Load a spectrum from a PypeIt OneSpec file into a Spectrum1D object.

Parameters:
  • filename (str) – The path to the FITS file

  • grid (bool, optional) – Use the uniform grid wavelengths, instead of the contribution-weighted center.

  • strict (bool, optional) – Check that the wavelength vector is monotonically increasing. If not, raise an error (as would be done by the specutils.Spectrum1D class). If False, wavelengths that are not monotonically increasing are masked in the construction of the returned specutils.Spectrum1D object.

  • chk_version (bool, optional) – When reading in existing files written by PypeIt, perform strict version checking to ensure a valid file. If False, the code will try to keep going, but this may lead to faults and quiet failures. User beware!

  • kwargs (dict, optional) – Ignored! Used to catch spurious arguments passed to the base class that are ignored by this function.

Returns:

spec – Spectrum in the PypeIt OneSpec file

Return type:

specutils.Spectrum1D

pypeit.specutils.pypeit_loaders.pypeit_spec1d_loader(filename, extract=None, fluxed=True, strict=True, chk_version=True, **kwargs)[source]

Load spectra from a PypeIt spec1d file into a SpectrumList.

Parameters:
  • filename (str) – The path to the FITS file

  • extract (str, optional) – The extraction used to produce the spectrum. Must be either None, 'BOX' (for a boxcar extraction), or 'OPT' for optimal extraction. If None, the optimal extraction will be returned, if it exists, otherwise the boxcar extraction will be returned.

  • fluxed (bool, optional) – If True, return the flux-calibrated spectrum, if it exists. If the flux calibration hasn’t been performed or fluxed=False, the spectrum is returned in counts.

  • strict (bool, optional) – Check that the wavelength vector is monotonically increasing. If not, raise an error (as would be done by the specutils.SpectrumList class). If False, wavelengths that are not monotonically increasing are masked in the construction of the returned specutils.SpectrumList object.

  • chk_version (bool, optional) – When reading in existing files written by PypeIt, perform strict version checking to ensure a valid file. If False, the code will try to keep going, but this may lead to faults and quiet failures. User beware!

  • kwargs (dict, optional) – Ignored!
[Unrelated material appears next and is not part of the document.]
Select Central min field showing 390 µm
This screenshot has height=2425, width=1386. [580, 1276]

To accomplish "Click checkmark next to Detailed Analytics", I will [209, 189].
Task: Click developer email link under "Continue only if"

Used to catch spurious arguments passed to the base class that are ignored by this function.

Returns:

spec – Contains all spectra in the PypeIt spec1d file

Return type:

specutils.SpectrumList

pypeit.specutils.pypeit_loaders.pypeit_spec1d_loader_nolist(filename, extract=None, fluxed=True, **kwargs)[source]

Sensible error message if a user tries to load spectra from a PypeIt spec1d file into a Spectrum1D.
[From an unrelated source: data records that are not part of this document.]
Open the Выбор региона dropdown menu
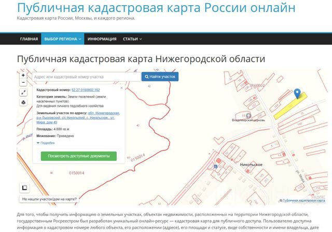 click(x=63, y=39)
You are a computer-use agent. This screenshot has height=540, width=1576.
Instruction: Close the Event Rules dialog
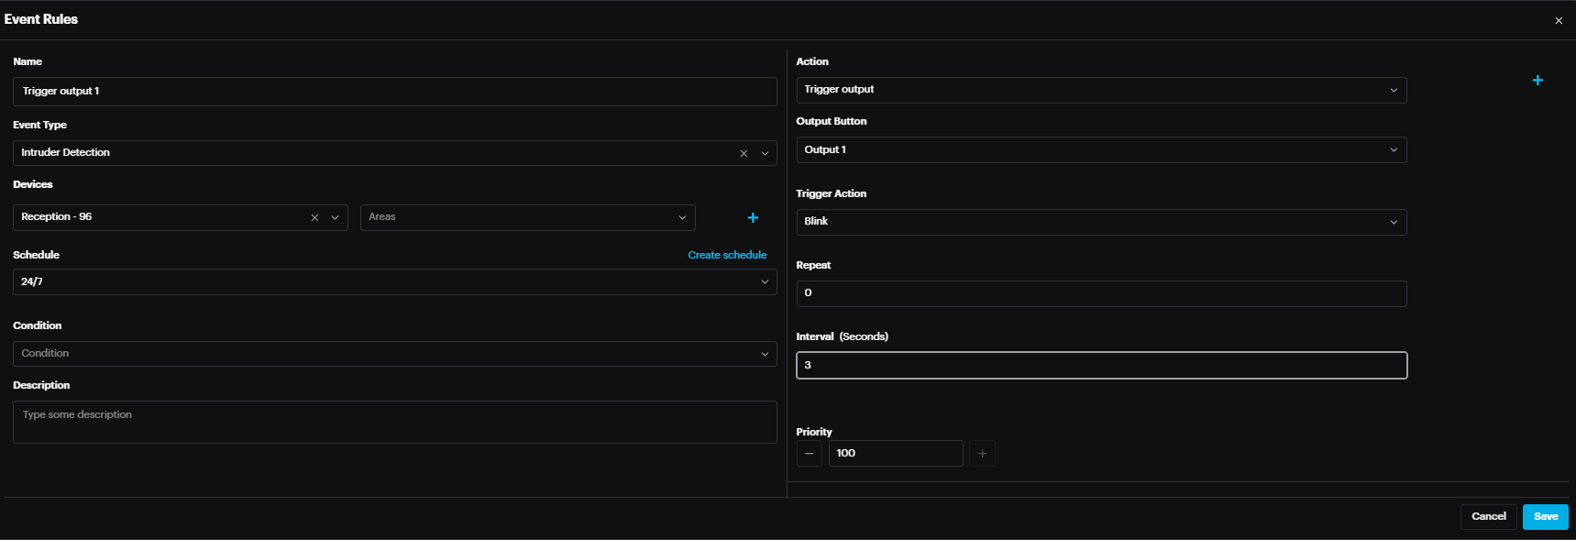(1559, 20)
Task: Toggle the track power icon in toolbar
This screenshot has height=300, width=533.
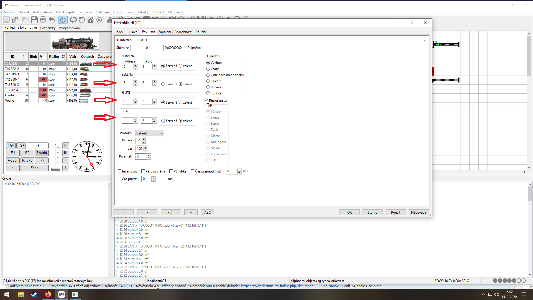Action: click(63, 20)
This is not allowed because spec1d files may contain mutliple spectra. This function accepts all arguments as the SpectrumList version, but only outputs a PypeIt Error with a sensible message.

This avoids receiving unhelpful error messages such as:

OSError: Could not identify column containing the wavelength, frequency or energy
Parameters:
  • filename (str) – The path to the FITS file

  • extract (str, optional) – The extraction used to produce the spectrum. Must be either None, 'BOX' (for a boxcar extraction), or 'OPT' for optimal extraction. If None, the optimal extraction will be returned, if it exists, otherwise the boxcar extraction will be returned.

  • fluxed (bool, optional) – If True, return the flux-calibrated spectrum, if it exists. If the flux calibration hasn’t been performed or fluxed=False, the spectrum is returned in counts.